Vertica uses a columnar approach (like Sybase IQ) with a highly parallel MPP approach. Its largest customers have been, as is often the case with appliances, in financial services and Telco (JP Morgan and Verizon are customers), but recently it has seen an upsurge in clients in the marketing analytics verticals, with companies like Experian and Unica. The largest implementations of Vertica today are over 200 TB in size, with several heading over 500 TB by year end (one on a 19 node cluster).
The latest version of Vertica's technology is version 3.5, in early release right now and in general availability later in the year. The most interesting new feature (called "Flexstore") is around improved storage management.
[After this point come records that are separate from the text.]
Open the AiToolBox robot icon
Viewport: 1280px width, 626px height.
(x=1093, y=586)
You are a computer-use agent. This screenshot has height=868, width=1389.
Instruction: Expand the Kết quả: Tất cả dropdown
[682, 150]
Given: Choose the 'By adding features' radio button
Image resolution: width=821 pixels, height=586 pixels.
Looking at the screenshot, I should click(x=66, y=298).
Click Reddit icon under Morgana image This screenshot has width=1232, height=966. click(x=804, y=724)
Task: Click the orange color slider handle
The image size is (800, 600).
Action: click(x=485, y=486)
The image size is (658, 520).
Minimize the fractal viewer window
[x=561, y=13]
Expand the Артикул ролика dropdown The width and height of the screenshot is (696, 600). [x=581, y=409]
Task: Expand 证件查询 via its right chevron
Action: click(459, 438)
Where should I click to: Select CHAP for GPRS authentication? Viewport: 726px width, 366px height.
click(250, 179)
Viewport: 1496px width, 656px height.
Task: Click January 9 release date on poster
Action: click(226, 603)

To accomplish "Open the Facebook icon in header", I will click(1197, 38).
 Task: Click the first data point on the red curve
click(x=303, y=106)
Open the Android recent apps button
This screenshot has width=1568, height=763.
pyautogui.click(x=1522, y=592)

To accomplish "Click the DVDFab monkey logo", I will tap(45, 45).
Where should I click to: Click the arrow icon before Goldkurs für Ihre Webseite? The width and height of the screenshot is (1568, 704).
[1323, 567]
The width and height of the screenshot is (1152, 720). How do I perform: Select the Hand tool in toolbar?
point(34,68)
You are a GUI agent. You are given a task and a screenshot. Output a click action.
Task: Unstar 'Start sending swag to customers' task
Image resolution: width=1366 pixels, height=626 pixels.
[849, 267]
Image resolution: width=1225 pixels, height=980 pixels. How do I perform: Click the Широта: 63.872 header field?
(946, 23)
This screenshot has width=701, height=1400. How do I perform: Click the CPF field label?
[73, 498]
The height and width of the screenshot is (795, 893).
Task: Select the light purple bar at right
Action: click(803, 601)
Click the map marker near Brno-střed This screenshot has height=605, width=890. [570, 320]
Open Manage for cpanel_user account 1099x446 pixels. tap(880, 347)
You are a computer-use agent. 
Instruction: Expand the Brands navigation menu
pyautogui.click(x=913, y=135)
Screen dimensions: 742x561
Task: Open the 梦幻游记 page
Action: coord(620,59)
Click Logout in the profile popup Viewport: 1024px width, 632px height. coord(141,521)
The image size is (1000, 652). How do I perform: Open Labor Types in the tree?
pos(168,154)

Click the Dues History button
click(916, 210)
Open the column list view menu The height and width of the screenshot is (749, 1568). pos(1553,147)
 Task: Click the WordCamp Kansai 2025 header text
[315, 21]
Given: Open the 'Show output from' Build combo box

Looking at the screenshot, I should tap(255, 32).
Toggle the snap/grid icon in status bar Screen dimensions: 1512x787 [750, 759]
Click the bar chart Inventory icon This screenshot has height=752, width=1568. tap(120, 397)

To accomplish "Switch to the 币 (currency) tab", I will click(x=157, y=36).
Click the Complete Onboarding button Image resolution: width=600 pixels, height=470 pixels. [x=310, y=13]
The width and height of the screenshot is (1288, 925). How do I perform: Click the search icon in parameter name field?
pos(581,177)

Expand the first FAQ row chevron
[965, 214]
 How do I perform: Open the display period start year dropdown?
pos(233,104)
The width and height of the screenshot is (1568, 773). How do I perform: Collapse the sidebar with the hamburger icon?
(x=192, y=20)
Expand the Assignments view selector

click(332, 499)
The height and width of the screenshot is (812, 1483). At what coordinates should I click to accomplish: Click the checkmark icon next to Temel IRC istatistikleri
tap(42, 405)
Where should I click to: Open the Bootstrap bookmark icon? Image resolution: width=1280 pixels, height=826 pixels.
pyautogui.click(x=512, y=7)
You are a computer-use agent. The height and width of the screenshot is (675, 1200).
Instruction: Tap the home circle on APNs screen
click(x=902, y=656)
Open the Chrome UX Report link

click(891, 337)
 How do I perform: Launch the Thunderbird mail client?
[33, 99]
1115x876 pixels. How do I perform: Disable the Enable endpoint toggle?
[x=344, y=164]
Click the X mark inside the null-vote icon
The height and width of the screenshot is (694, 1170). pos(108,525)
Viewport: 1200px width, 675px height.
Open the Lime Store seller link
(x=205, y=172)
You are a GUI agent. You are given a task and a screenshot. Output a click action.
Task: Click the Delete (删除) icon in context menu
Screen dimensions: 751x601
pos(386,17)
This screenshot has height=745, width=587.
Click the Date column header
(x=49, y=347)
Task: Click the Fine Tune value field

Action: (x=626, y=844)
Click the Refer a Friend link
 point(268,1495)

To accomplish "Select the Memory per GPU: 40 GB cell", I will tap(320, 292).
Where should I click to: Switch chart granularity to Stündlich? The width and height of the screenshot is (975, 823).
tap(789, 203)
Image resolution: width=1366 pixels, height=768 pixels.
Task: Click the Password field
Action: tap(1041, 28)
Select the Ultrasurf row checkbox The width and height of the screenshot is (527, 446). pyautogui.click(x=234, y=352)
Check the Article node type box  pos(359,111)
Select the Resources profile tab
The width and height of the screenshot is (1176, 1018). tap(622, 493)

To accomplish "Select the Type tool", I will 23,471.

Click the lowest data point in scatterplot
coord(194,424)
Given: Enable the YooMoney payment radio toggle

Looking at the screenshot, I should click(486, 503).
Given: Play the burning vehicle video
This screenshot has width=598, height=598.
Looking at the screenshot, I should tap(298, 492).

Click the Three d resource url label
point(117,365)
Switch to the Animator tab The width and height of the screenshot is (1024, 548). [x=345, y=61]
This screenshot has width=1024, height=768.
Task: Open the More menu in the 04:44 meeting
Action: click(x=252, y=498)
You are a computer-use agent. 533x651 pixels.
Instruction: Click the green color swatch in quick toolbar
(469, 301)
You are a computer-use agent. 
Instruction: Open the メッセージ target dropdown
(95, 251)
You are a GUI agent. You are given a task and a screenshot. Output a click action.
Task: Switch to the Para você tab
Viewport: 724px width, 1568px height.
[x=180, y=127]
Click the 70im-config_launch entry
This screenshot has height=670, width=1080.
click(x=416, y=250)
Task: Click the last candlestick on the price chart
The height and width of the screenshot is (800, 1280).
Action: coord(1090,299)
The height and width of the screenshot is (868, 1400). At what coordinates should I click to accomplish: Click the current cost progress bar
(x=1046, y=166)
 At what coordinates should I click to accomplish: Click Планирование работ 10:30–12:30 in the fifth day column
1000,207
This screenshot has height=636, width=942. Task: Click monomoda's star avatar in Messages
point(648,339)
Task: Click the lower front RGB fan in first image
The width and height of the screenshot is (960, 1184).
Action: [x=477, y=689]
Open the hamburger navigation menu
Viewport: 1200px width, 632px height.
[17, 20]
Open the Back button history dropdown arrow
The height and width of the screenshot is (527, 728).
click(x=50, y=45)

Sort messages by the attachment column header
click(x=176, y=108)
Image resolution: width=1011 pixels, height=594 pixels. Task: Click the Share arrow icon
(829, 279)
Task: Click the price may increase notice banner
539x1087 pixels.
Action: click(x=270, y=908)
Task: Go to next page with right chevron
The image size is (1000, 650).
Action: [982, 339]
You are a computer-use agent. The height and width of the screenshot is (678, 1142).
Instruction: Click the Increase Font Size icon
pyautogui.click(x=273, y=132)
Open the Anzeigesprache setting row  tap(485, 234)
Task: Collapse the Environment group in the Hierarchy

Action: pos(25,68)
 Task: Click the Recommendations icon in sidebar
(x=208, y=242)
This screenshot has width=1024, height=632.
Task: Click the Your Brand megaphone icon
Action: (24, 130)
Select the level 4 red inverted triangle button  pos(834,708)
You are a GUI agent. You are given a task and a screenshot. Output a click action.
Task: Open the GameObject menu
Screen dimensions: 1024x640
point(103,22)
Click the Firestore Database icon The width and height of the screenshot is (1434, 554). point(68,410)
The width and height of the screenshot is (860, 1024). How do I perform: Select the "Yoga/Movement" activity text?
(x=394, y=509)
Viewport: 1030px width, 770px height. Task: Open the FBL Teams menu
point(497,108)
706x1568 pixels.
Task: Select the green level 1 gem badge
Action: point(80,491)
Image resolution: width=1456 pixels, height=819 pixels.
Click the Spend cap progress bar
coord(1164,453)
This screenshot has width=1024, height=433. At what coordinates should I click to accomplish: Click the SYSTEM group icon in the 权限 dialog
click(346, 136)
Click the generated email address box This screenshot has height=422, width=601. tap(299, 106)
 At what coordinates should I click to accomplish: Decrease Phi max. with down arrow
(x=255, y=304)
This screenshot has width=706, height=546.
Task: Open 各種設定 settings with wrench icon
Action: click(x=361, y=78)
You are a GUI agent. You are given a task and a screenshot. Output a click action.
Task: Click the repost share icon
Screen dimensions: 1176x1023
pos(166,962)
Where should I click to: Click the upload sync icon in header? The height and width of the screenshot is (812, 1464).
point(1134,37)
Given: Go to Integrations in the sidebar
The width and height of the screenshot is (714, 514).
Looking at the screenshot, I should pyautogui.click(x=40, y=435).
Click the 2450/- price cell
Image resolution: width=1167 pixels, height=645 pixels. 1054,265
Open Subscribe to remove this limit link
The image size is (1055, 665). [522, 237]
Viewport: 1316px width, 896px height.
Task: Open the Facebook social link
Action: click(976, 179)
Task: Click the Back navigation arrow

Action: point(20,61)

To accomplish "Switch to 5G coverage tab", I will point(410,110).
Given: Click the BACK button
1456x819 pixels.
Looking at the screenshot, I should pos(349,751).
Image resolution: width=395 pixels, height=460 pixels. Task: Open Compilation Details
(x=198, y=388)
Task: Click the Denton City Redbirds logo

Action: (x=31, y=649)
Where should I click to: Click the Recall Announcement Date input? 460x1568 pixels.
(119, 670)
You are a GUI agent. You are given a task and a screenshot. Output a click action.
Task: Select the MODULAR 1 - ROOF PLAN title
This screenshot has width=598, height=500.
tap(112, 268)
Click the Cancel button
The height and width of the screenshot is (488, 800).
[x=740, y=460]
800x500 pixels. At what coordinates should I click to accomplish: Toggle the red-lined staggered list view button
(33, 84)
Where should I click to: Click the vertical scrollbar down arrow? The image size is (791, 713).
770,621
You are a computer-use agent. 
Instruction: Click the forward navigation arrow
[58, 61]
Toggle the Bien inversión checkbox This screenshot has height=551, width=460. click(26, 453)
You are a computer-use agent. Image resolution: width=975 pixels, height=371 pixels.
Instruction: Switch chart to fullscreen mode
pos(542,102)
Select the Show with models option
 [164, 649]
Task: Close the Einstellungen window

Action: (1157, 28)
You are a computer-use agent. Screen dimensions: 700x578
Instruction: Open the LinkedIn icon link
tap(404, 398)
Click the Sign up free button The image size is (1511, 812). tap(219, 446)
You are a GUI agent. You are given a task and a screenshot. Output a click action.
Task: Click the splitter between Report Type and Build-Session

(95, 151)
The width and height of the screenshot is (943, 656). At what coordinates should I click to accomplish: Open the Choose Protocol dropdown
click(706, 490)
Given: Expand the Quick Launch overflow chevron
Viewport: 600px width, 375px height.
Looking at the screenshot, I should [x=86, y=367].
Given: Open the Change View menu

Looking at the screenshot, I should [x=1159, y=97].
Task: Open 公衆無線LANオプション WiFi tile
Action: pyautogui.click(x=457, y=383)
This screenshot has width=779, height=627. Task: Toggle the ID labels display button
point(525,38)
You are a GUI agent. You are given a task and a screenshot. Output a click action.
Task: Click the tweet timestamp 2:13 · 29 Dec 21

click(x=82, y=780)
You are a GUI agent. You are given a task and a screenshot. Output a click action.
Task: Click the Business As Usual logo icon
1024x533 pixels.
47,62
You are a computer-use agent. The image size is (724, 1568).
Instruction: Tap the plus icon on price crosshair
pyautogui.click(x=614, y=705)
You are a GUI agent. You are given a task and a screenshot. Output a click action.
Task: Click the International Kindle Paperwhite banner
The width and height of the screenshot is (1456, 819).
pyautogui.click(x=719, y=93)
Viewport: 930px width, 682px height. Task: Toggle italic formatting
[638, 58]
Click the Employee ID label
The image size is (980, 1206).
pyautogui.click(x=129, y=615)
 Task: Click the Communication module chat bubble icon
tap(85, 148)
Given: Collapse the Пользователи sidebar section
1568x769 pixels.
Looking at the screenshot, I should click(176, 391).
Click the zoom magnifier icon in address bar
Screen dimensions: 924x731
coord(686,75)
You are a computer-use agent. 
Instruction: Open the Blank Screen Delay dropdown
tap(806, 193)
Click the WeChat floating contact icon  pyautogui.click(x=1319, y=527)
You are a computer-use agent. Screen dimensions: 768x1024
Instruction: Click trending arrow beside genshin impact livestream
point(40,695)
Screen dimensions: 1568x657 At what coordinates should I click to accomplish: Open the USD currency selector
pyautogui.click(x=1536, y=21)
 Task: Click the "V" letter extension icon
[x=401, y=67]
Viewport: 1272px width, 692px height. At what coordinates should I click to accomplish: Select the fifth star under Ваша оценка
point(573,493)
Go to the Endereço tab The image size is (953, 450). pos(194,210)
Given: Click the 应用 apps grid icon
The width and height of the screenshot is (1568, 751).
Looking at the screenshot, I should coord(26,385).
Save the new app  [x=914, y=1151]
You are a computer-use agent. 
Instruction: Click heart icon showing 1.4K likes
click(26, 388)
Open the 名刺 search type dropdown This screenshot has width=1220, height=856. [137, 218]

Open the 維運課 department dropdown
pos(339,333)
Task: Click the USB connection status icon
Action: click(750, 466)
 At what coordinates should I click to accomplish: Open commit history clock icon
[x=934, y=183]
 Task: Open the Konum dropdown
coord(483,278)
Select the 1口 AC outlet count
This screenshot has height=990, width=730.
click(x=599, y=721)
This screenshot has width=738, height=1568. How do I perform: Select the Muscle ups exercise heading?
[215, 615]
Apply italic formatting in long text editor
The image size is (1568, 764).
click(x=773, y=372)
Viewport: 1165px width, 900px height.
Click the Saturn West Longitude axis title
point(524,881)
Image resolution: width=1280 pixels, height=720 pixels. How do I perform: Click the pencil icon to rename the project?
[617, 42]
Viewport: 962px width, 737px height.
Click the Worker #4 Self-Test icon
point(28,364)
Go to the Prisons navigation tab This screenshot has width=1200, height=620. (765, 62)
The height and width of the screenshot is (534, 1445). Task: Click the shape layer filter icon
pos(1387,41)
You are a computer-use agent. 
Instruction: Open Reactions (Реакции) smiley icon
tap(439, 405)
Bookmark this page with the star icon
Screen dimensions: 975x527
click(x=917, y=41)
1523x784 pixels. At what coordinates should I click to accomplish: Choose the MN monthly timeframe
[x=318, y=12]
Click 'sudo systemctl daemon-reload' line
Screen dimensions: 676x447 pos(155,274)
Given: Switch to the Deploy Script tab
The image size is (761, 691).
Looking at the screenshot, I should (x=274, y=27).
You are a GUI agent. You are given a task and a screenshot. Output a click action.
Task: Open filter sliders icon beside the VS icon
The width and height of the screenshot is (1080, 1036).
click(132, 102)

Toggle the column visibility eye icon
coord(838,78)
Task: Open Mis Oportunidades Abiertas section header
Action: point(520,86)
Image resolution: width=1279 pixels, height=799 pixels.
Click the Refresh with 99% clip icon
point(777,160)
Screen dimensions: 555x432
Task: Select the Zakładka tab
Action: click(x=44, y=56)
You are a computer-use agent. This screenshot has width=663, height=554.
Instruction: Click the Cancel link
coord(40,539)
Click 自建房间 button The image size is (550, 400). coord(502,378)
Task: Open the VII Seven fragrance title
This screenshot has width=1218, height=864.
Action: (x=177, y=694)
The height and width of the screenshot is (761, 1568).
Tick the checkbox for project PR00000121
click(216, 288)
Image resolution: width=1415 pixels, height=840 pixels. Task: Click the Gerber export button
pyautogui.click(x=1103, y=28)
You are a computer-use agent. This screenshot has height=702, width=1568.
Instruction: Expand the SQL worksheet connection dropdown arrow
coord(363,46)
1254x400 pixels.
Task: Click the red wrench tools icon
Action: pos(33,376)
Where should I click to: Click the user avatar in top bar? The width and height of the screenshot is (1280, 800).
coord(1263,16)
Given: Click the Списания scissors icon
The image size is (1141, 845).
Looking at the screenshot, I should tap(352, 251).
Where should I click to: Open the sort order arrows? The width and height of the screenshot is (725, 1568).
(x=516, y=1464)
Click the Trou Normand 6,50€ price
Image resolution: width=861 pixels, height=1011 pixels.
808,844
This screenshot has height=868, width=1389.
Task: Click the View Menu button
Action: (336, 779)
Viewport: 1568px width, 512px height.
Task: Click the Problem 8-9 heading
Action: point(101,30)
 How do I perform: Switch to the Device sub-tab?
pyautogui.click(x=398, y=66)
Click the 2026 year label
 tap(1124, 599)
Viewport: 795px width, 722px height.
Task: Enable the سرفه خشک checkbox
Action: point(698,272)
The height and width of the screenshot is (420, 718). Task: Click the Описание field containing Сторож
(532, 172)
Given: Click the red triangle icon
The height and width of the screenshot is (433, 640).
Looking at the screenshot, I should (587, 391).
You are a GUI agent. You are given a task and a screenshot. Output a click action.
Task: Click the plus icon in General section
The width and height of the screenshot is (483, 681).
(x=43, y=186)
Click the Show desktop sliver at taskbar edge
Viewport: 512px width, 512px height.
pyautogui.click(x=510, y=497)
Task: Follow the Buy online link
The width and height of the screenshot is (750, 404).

In particular there is now the ability to group logically related columns together e.g. in financial services, a bid, ask price and date are usually all accessed together, so it can make sense to treat these as a logical unit, so reducing I/O. The Vertica technology now detects the speed of the disks available to it within its catalog, and attempts to place the most frequently-searched data on the fastest disks, though a human being can also prioritise columns. Another smart idea is to take advantage of the backup data used for high availability in case of hardware failure. Rather than just be a pure copy of the original, the copy or copies can be structured in different sequences, and the optimiser can take advantage of this for certain queries.
There are assorted other goodies in the new release, but the new storage management shows the company's increasing maturity in its R&D as customers start to put it in new and ever more challenging situations. The rapid commercial progress of the company is impressive, and in some ways the current economic storm may offer a silver lining to appliance vendors, as companies more actively seek out cost savings from their large data warehouses.